No one in the Russian
elite will support a withdrawal to the country’s February 24 positions. It is
possible, however, that the realists could publicly push for freezing the
conflict in a temporary agreement with the West (sealed with Ukraine). First,
however, they would need to overcome the radical hawks, who are ready to fight
in Ukraine until the bitter end and remain dominant in domestic political
discourse. To do so, they will have to convince Putin to personally acknowledge
reality and opt for a more sober approach to the conflict. But even if Putin
gives up and admits that the best Russia can do is freeze the war, it will not
assuage elite fears about Russia’s survival and territorial integrity in the
face of the West, which even the realists believe wants to subjugate Russia.
There is little that
the United States and Europe can do to insulate realists from domestic threats.

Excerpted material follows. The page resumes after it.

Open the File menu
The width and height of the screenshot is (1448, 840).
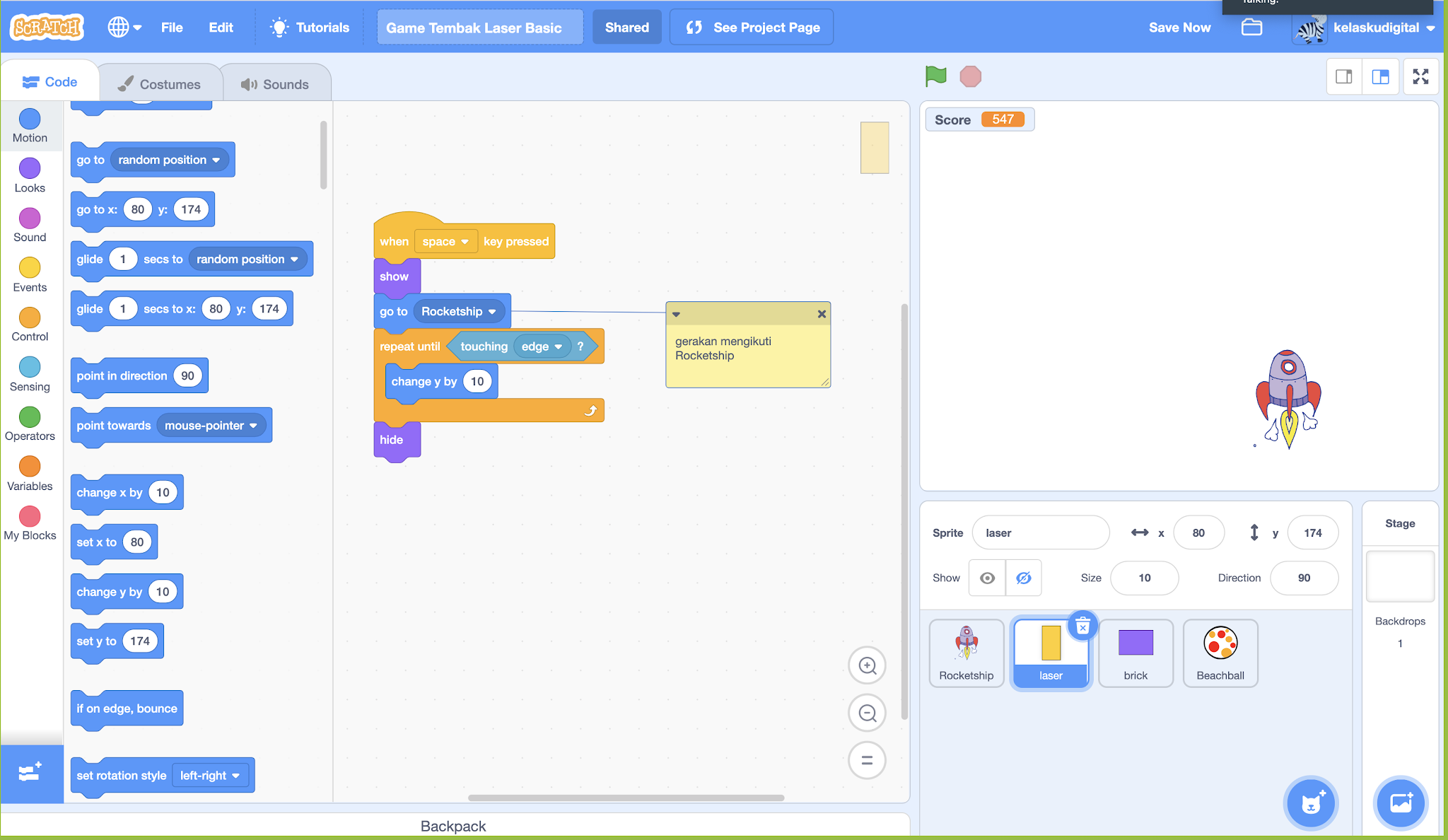pyautogui.click(x=171, y=27)
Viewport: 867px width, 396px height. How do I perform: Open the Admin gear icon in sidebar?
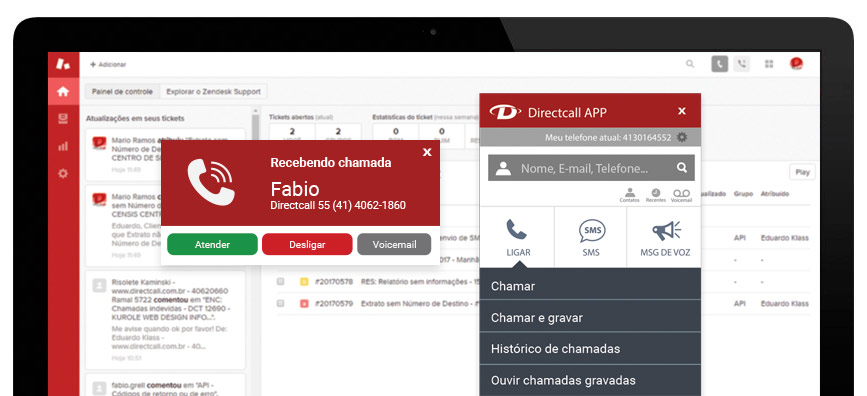point(63,174)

But suppose the West wants to strengthen its voice in the Kremlin. In that
case, it should outline a proposal in which Russian-Ukrainian peace talks would
result in a simultaneous Russian-U.S. dialogue over Moscow’s strategic
concerns. This dialogue would guarantee Moscow that Russia would continue to be
a stable, autonomous state. The United States could do this by agreeing to
discuss the future of NATO. The West would also have to offer Russia guarantees
that Ukraine will not be used as part of a Western “anti-Russia” project, as
Putin alleges.
Given all the
horrible things Russia has done, this outcome would not be satisfying for
Ukraine or its Western partners. But under the current circumstances, Putin
believes he has no choice but to continue bombing and attacking Ukraine. And
unlike many of Russia’s elites, Putin believes Ukraine is still doomed. His
present personal goal is tactical—stopping Kyiv’s attacks, holding the line,
and then waiting until the Ukrainian state collapses, which he believes is just
a matter of time. Yet, given the public meeting with XI yesterday, he is
unlikely to use nuclear weapons. Signaling to the realists that peace with
Ukraine will not inevitably cause Russia to collapse is a dramatically
challenging task. But it may be the only way to get the Kremlin to end its
catastrophic invasion. Until then, even the realist elites have no choice but
to bet on the solid state and the strongman.